Nelson Pereira, diretor da Unidade de Gestão da Urgência e Medicina Intensiva do S. João, defende regulação do acesso à urgência. Recomendação foi feita em 2019 por grupo de trabalho.

Com as urgências a registar uma procura em níveis pré-pandemia, em alguns casos até já superior a 2019, Nelson Pereira, responsável pela unidade de gestão da Urgência e Medicina Intensiva do Hospital de São João, defende a necessidade de regular o acesso, para retirar dos serviços de urgência doentes que diariamente os procuram sem terem critérios de gravidade «porque podem», resume.

Numa entrevista ao i, o médico defendeu que a ida às urgências «tem de ser só por convite», ou seja, para casos encaminhados pelo INEM, Saúde 24 e Centros de Saúde. No São João, são 150 a 200 casos por dia, diz o médico, considerando que a procura sem critério prejudica a resposta a doentes mais graves.

O médico recorda que, no ano passado, o encaminhamento de doentes triados com pulseiras verdes e azuis para os cuidados primários surgia no plano outono/inverno, mas nunca foi regulado. E que esta necessidade foi apontada várias vezes, a última das quais por um grupo de trabalho nomeado na última legislatura para analisar a reforma das urgências e que apresentou conclusões em 2019: propuseram que os hospitais tivessem uma consulta aberta para casos que não fossem considerados verdadeiras urgências e que o SNS24 pudesse agendar consultas nos centros de saúde em 24 horas, medidas que não avançaram.

«A ida à urgência não pode ser sempre a primeira tentação», defende o Nelson Pereira, que considera que a pedagogia já mostrou não ter efeito e que mesmo no Norte, onde quase 100% dos utentes tem médico de família, o acesso continua desregulado.

Defende ainda a criação da especialidade de Medicina de Urgência para qualificar as equipas que trabalham nestes serviços, denunciando que atualmente a maioria dos doentes são observado por médicos tarefeiros, alguns sem especialidade.

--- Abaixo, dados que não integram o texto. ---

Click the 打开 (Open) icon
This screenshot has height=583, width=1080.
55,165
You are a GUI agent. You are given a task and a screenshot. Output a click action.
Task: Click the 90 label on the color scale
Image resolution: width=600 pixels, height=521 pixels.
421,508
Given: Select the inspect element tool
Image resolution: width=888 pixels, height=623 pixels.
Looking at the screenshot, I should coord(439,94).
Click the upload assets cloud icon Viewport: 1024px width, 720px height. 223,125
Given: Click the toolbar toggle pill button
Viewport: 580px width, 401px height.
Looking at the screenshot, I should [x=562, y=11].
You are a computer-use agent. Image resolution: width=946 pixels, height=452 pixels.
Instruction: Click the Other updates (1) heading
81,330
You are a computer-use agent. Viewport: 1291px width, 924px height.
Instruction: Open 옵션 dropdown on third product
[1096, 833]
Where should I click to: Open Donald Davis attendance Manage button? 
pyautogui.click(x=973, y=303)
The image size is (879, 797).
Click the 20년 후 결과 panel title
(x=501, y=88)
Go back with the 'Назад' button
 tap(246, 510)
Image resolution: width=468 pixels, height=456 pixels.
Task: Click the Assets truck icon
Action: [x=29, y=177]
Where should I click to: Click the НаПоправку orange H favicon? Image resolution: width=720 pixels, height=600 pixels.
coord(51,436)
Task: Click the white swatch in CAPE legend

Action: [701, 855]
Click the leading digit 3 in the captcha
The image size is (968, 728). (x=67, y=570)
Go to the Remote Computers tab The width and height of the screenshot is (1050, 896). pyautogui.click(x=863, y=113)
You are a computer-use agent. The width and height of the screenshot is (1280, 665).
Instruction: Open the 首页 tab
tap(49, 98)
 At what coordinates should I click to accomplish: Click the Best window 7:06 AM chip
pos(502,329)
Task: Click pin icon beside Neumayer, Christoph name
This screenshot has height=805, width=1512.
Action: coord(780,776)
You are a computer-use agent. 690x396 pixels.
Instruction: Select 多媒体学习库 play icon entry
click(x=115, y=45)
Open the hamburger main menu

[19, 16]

E critica a proposta da Ordem dos Médicos de dotações mínimas para as equipas das urgências, que considera «impraticável por exigir recursos inverosímeis». 

Na mesma entrevista, o médico diz que a regulação do acesso poderia ser gradual, com um período de transição. O plano de outono/inverno deste ano nada prevê sobre esta matéria. O Nascer do SOL procurou perceber junto do Ministério da Saúde se está prevista alguma medida, não tendo tido resposta.

Lisboa pior

Na região de Lisboa, onde as urgências têm dado maiores sinais de sobrecarga, fontes hospitalares relatam no entanto um padrão novo, em que as urgências estão a receber mais doentes graves e não doentes sem critério, o que Nelson Pereira diz não se estar a verificar no São João.

A chegada do tempo frio e chuvoso aumenta o risco de infeções e descompensação de doença crónica, numa altura em que a covid-19 parece ter um aumento ligeiro. A ministra da Saúde admitiu que o país poderá chegar aos 1300 novos casos na próxima semana.

Nos hospitais, esta não é no entanto a doença que mais pesa atualmente quer nas urgências quer nos internamentos, com 331 doentes internados com covid-19, num total de 21 mil camas disponíveis no SNS – no ano, o Governo apontou que 17 700 camas poderiam ser alocadas à covid-19, mas tal implica parar atividade normal. Por esta altura, estavam internados em 2020 no SNS 1794 doentes com covid-19. Chegaram a perto de 7 mil no início de fevereiro.